• **Task instructions**: Update the stretch of the feature selection text from "As shown in" through "reduced computational costs.", writing it out again with "interplay" in place of "synergy".

• **Source extract**:
As shown in the following, compared with the approaches mentioned above, the framework proposed in this article enables an effective synergy between search space reduction, population reduction, and the space decomposition characterizing the CC approach, potentially resulting into solutions of better quality. Moreover, we propose a parallel implementation that, depending on the available hardware, can lead to significantly reduced computational costs.

3 The Proposed framework

We formulate the feature selection problem as the maximization of a fitness function \(f(\textbf{x})\) where \(\textbf{x}\) is a bit vector of length n, being n the number of available features. For each bit in \(\textbf{x}\), 1 and 0 denote that the corresponding feature is or is not selected, respectively.

The proposed optimization procedure is based on the divide-and-conquer CC technique proposed by Potter and De Jong in [32], according to which an n-dimensional optimization problem is tackled trough a decomposition into lower dimensional subcomponents. Typically, candidate solutions in each subcomponent are separately evolved using a standard iterative algorithm and fixed values for the variables not included within that subcomponent. Periodically, the fixed values are updated by the subcomponent they represent. In more details, a n-dimensional optimization problem is tackled using the CC approach by partitioning the n-dimensional set of search directions \({G}=\{1,2,\dots ,n\}\) into k sets \(G_1 \dots G_k\), where each group \(G_i\) of directions defines a subcomponent (see Fig. 1). A peculiarity of the approach proposed in this article is that the subcomponents are not constrained to be of equal size as in some other CC optimizers proposed in the literature. Moreover, the size of the optimization problem, the number of subcomponents and the population size are suitably modified during the process.

Typically, the exchange of information between subcomponents is implemented through a common n-dimensional context vector \(\textbf{b}\), which is built using a representative individual provided by each subcomponent. Then, before its evaluation, each candidate solution is complemented through the appropriate elements of \(\textbf{b}\). In this study, the current best individual in each subcomponent is used to represent a subcomponent in the context vector.

• **Record set**:
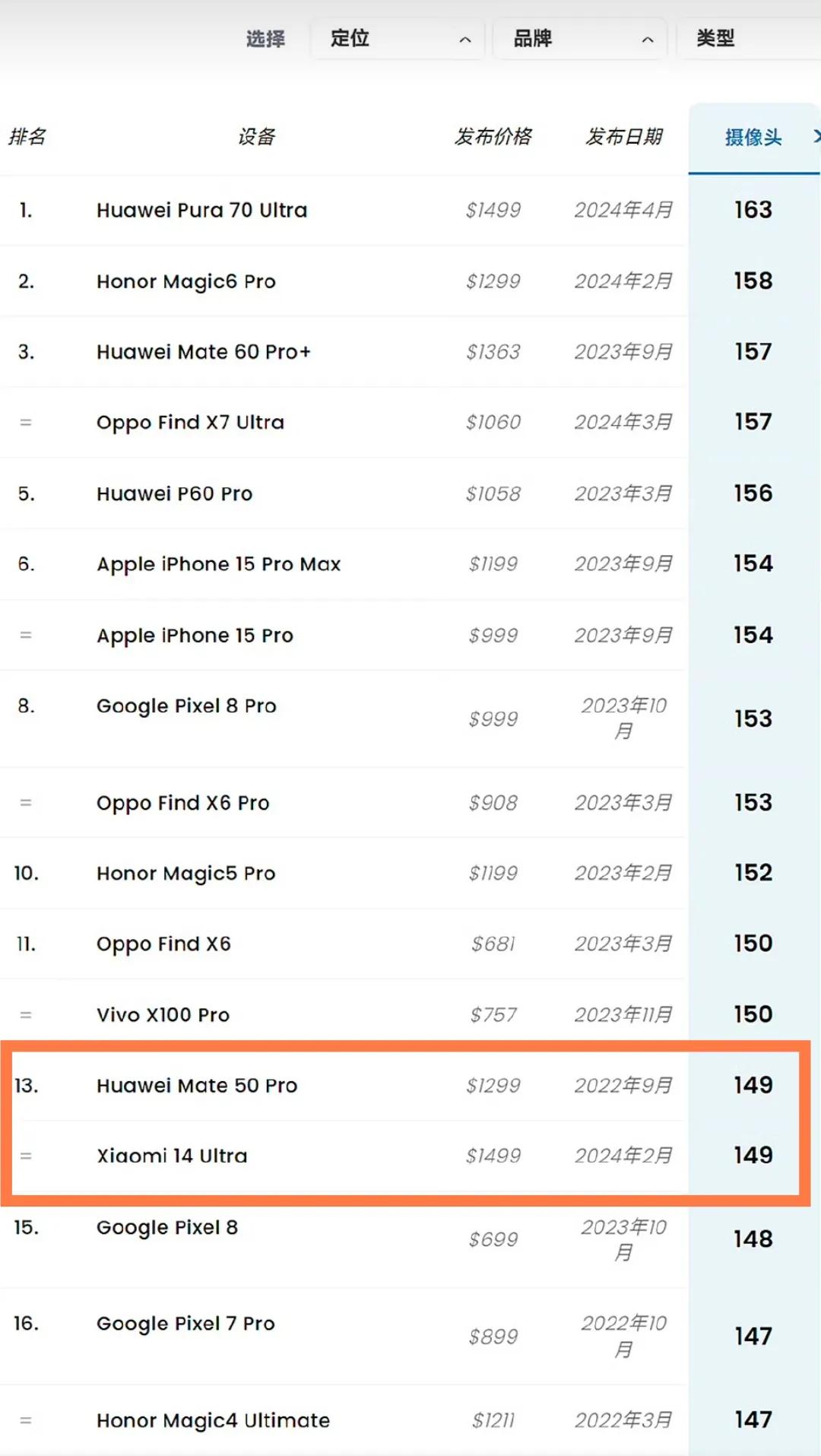Viewport: 821px width, 1456px height.
Task: Select the Oppo Find X7 Ultra row
Action: pos(344,422)
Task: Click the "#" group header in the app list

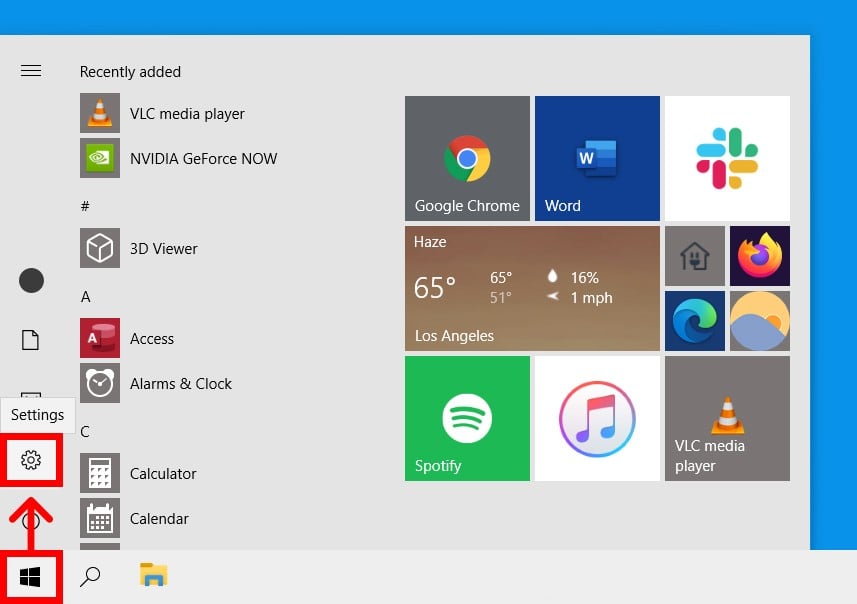Action: 85,206
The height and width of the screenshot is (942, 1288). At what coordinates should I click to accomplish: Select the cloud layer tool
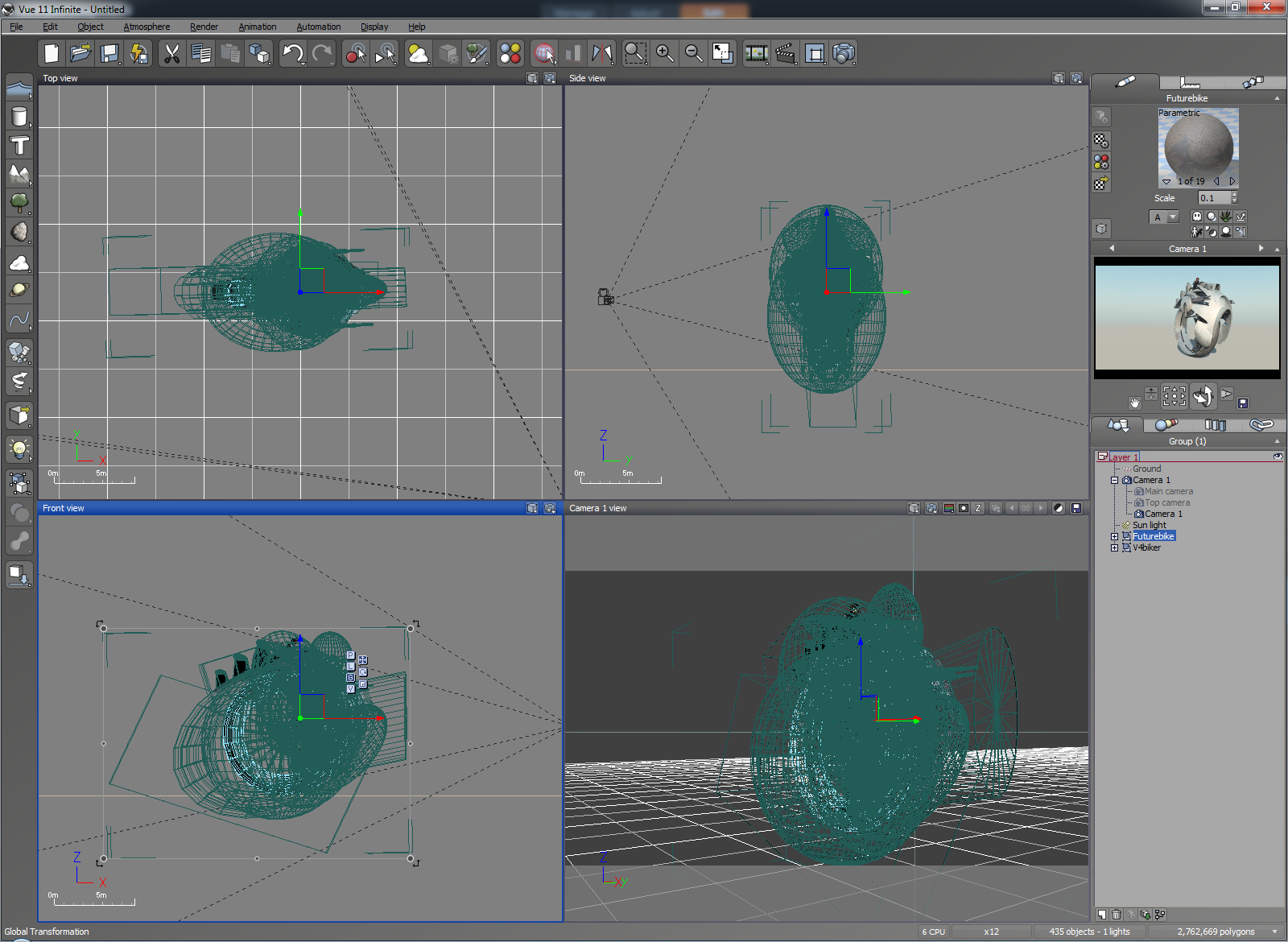[x=19, y=262]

• **Result of this exercise**:
As shown in the following, compared with the approaches mentioned above, the framework proposed in this article enables an effective interplay between search space reduction, population reduction, and the space decomposition characterizing the CC approach, potentially resulting into solutions of better quality. Moreover, we propose a parallel implementation that, depending on the available hardware, can lead to significantly reduced computational costs.